- [Exercise objective] Please copy the following lines word for word, changing no character.

- [Data for locating words and elements]
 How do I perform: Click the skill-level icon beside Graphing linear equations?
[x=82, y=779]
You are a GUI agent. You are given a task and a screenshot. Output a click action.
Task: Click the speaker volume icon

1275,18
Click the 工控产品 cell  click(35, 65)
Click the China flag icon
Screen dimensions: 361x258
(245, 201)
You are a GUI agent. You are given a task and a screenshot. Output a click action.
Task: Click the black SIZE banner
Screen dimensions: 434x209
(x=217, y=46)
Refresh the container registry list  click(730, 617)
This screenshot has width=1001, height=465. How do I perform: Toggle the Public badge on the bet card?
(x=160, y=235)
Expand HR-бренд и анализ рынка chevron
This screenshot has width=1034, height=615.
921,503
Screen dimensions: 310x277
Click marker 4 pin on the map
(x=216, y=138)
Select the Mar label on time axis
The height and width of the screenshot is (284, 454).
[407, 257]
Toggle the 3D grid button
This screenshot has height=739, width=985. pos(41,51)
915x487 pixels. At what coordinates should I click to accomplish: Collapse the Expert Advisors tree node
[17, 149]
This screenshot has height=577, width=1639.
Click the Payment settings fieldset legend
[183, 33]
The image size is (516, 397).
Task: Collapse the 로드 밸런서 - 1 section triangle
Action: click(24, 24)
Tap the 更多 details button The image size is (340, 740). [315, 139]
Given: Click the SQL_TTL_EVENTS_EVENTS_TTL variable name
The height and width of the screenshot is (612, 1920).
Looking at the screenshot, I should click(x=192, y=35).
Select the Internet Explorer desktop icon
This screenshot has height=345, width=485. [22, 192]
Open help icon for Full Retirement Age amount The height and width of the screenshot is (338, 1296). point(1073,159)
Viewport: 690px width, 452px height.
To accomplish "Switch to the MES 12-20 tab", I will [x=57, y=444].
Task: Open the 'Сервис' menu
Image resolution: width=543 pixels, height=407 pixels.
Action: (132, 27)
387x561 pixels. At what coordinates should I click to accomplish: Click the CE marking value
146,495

- [Output for this exercise]
 How do I perform: Click the skill-level icon beside Graphing linear equations?
[x=82, y=779]
You are a GUI agent. You are given a task and a screenshot. Output a click action.
Task: Click the speaker volume icon

1275,18
Click the 工控产品 cell  click(35, 65)
Click the China flag icon
Screen dimensions: 361x258
(245, 201)
You are a GUI agent. You are given a task and a screenshot. Output a click action.
Task: Click the black SIZE banner
Screen dimensions: 434x209
(x=217, y=46)
Refresh the container registry list  click(730, 617)
This screenshot has width=1001, height=465. How do I perform: Toggle the Public badge on the bet card?
(x=160, y=235)
Expand HR-бренд и анализ рынка chevron
This screenshot has width=1034, height=615.
921,503
Screen dimensions: 310x277
Click marker 4 pin on the map
(x=216, y=138)
Select the Mar label on time axis
The height and width of the screenshot is (284, 454).
[407, 257]
Toggle the 3D grid button
This screenshot has height=739, width=985. pos(41,51)
915x487 pixels. At what coordinates should I click to accomplish: Collapse the Expert Advisors tree node
[17, 149]
This screenshot has height=577, width=1639.
Click the Payment settings fieldset legend
[183, 33]
The image size is (516, 397).
Task: Collapse the 로드 밸런서 - 1 section triangle
Action: click(24, 24)
Tap the 更多 details button The image size is (340, 740). [315, 139]
Given: Click the SQL_TTL_EVENTS_EVENTS_TTL variable name
The height and width of the screenshot is (612, 1920).
Looking at the screenshot, I should click(x=192, y=35).
Select the Internet Explorer desktop icon
This screenshot has height=345, width=485. [22, 192]
Open help icon for Full Retirement Age amount The height and width of the screenshot is (338, 1296). point(1073,159)
Viewport: 690px width, 452px height.
To accomplish "Switch to the MES 12-20 tab", I will [x=57, y=444].
Task: Open the 'Сервис' menu
Image resolution: width=543 pixels, height=407 pixels.
Action: (132, 27)
387x561 pixels. At what coordinates should I click to accomplish: Click the CE marking value
146,495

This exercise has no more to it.